China loses main chance for track glory

China lost its main hope for a track gold on Monday when 110 meters hurdles Olympic champion and national hero Liu Xiang pulled out injured from the Games.

His painful departure in front of shocked fans at the Bird's Nest stadium took the gloss off an otherwise magnificent Games for China, who lead with 35 golds on Day Ten and look untouchable even by perennial medal-league winners the United States.

They have 19 gold medals.

After a false start in his first-round heat, Liu, whose face adorns billboards across China, clutched his leg and walked off the track. Fans in Beijing's Bird's Nest stadium looked stunned and volunteers were seen openly weeping.

"Liu was very, very upset," said China's athletics head coach Feng Shuyong of Liu's hamstring injury. "He would not have withdrawn unless the pain was intolerable."

Along with NBA basketball player Yao Ming, the 25-year-old Liu is China's best-known sportsman.

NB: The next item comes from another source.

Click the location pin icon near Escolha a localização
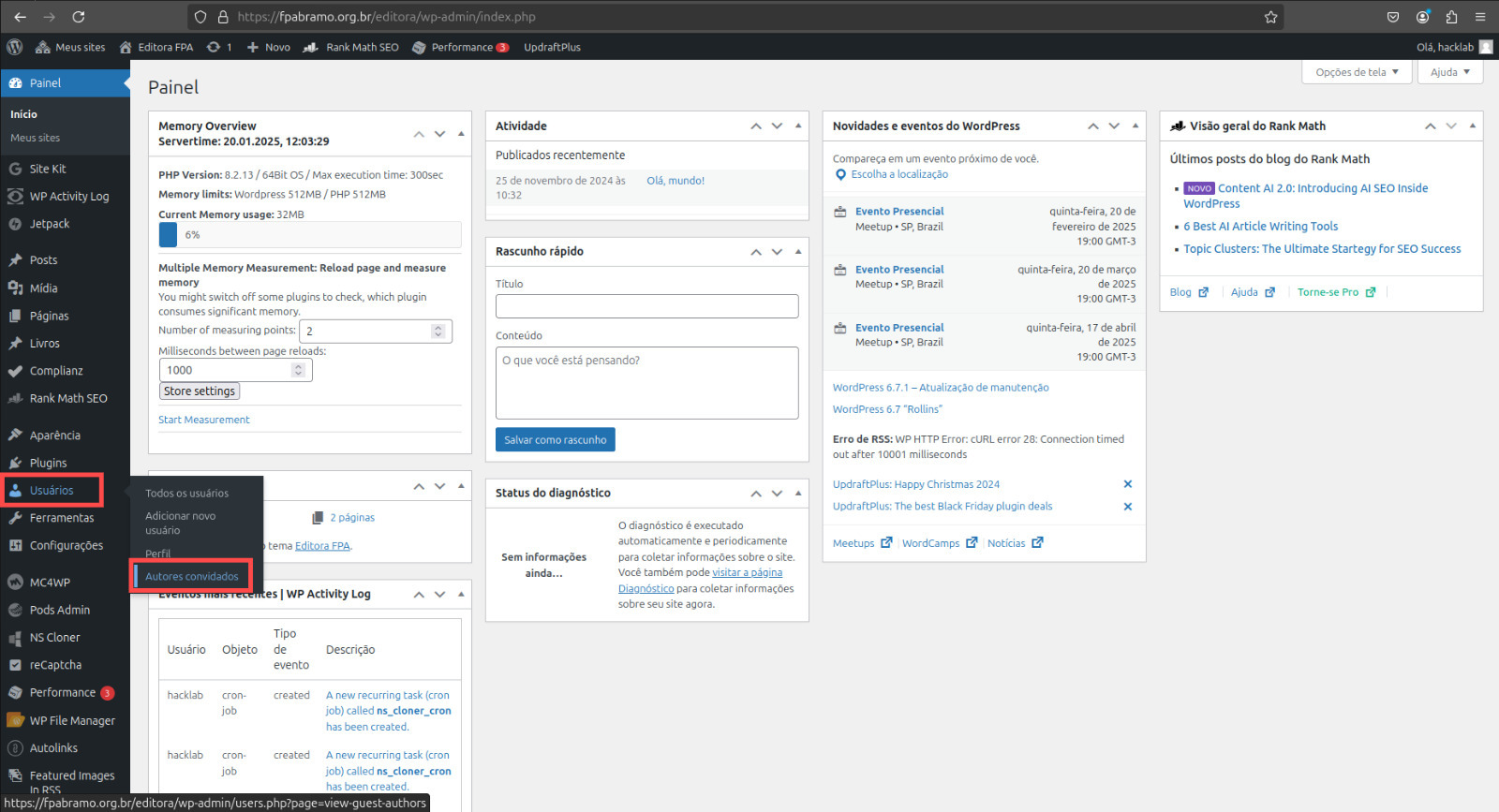 click(x=840, y=175)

He became his country's first male Olympic track champion in Athens 2004 and was China's best chance for an athletics gold in Beijing though he faced a stiff rival in Cuba's Dayron Robles.

Such was the weight of national expectation on Liu that he had not even been allowed to drive a car for fear of injury in a carefully-closeted buildup to the Beijing Games.

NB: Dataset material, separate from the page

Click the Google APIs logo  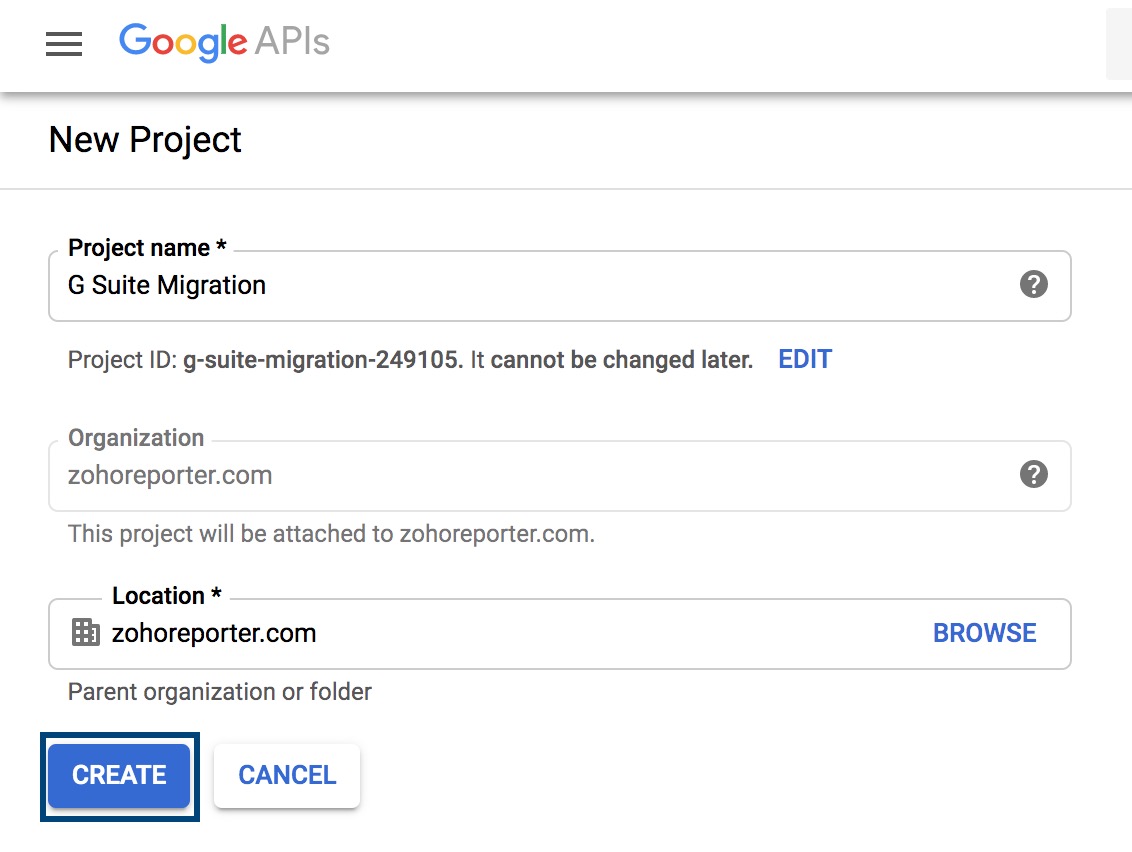click(x=224, y=43)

The son of a Shanghai truck-driver, Liu was initially selected at age seven as a future high jumper on the basis of bone measurements, but later took to hurdling and became an overnight star and multi-millionaire with gold in 2004.

Chinese fans were upset but sympathetic.

"I am extremely disappointed and I think he may have wanted to win too much and could have caved under the pressure," said 27-year-old He Sheng, who came from a southern province with just one Olympics ticket to see Liu race in Monday's heat.

College student Hu Xinliang, 21, said China had imposed too big a burden of hope on Liu. "He is now free," he said.

Before Liu's event, Usain Bolt breezed through a 200 meters heat in his quest to be the first man to win the Olympic sprint double since Carl Lewis in 1984.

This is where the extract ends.